By prioritizing market coverage, brands integrate themselves into the buyer’s daily research habits. This consistent, multi-channel exposure ensures that when buyers finally decide to visit your website, they already view your company as a credible and familiar solution provider.

The Demise of the Traditional MQL

For over a decade, the Marketing Qualified Lead served as the ultimate metric for measuring campaign success and pipeline health. However, static forms and basic website click data fail to capture true buyer intent accurately. A massive gap now exists between raw website traffic and genuinely qualified sales pipeline.

Modern buyers utilize sophisticated tools, including large language models, to gather information before they ever navigate to a vendor’s site. Because they gather basic facts elsewhere, their visits to your website serve a much different purpose than they did years ago. Traditional lead scoring models simply cannot interpret this new pattern of behavior.

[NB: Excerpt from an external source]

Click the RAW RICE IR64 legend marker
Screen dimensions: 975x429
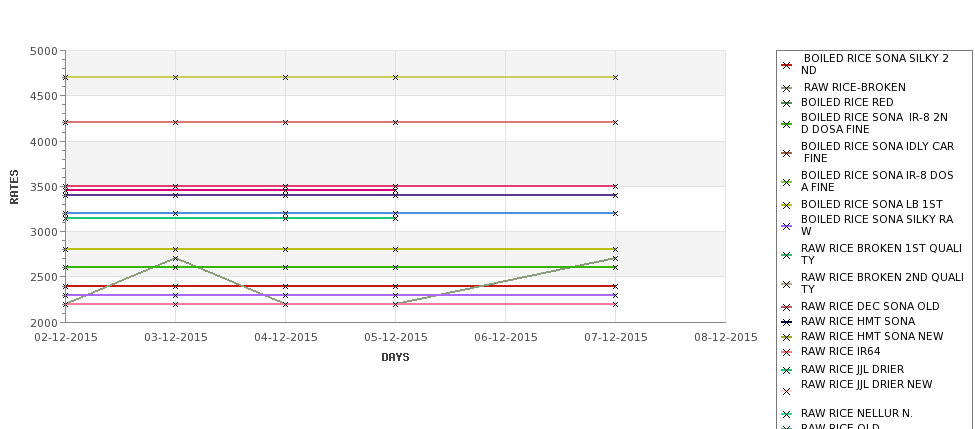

Lauren McHugh from Docket pointed out that marketing teams must abandon outdated measurement frameworks. McHugh explained, “The erosion of our traditional conversion signals like the MQL that metric has really been defined for B2B marketing over the past decade, and it really is no longer built for how buyers are behaving today.”

Marketers must rethink how they measure website conversion altogether. Instead of tracking passive clicks or document downloads, the focus must shift to capturing substantive engagement and measuring the depth of a prospect’s actual questions.

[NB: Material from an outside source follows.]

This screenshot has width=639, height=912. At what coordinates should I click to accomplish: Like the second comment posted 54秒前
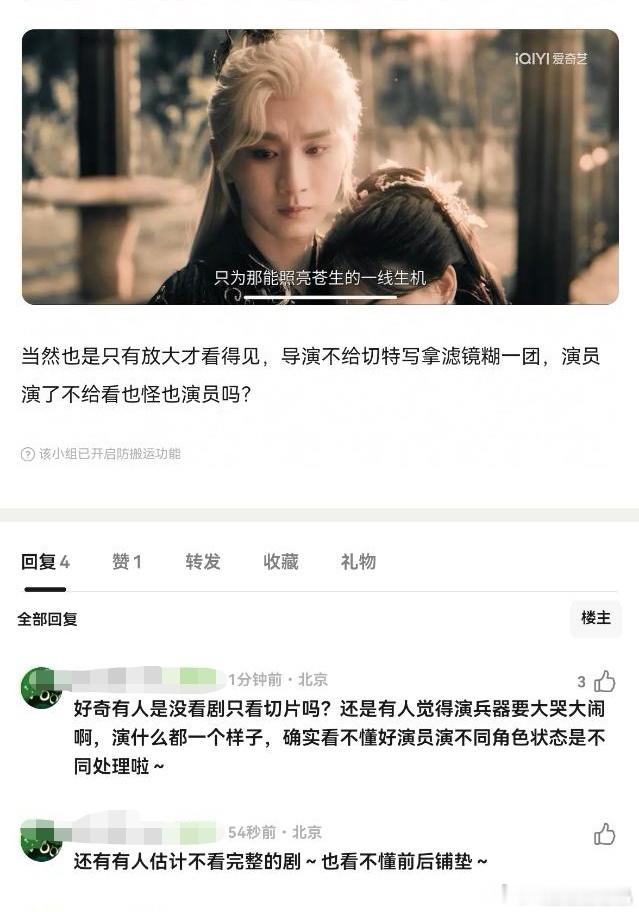click(x=605, y=834)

The Rise of Agent Qualified Leads

Because buyers do their preliminary research elsewhere, the corporate website now functions as the endpoint of the buyer journey rather than the starting line. When buyers finally arrive at your site, they want immediate, specific answers to complex questions. Forcing these highly educated buyers to fill out static forms creates unnecessary friction.

Artificial intelligence provides a powerful solution through conversational engagement. AI-powered agents can conduct real-time discovery, answer sensitive questions, and provide personalized support without requiring human intervention. This interactive approach captures a much deeper level of intent than any traditional web form.

McHugh highlighted how this technological shift fundamentally changes the quality of leads passed to sales teams. Agent Qualified Leads (AQL) supply sales representatives with rich, contextual information about the buyer’s specific challenges and requirements. This intelligence allows sales teams to bypass generic introductory calls, moving directly into meaningful, solution-oriented discussions that drive faster revenue growth.

“AQL or an agent qualified lead really is substantive. In the context behind that conversation, the AQLs are moving through the pipeline faster and actually converting at higher rates because they’re arriving to those sales people,” McHugh said.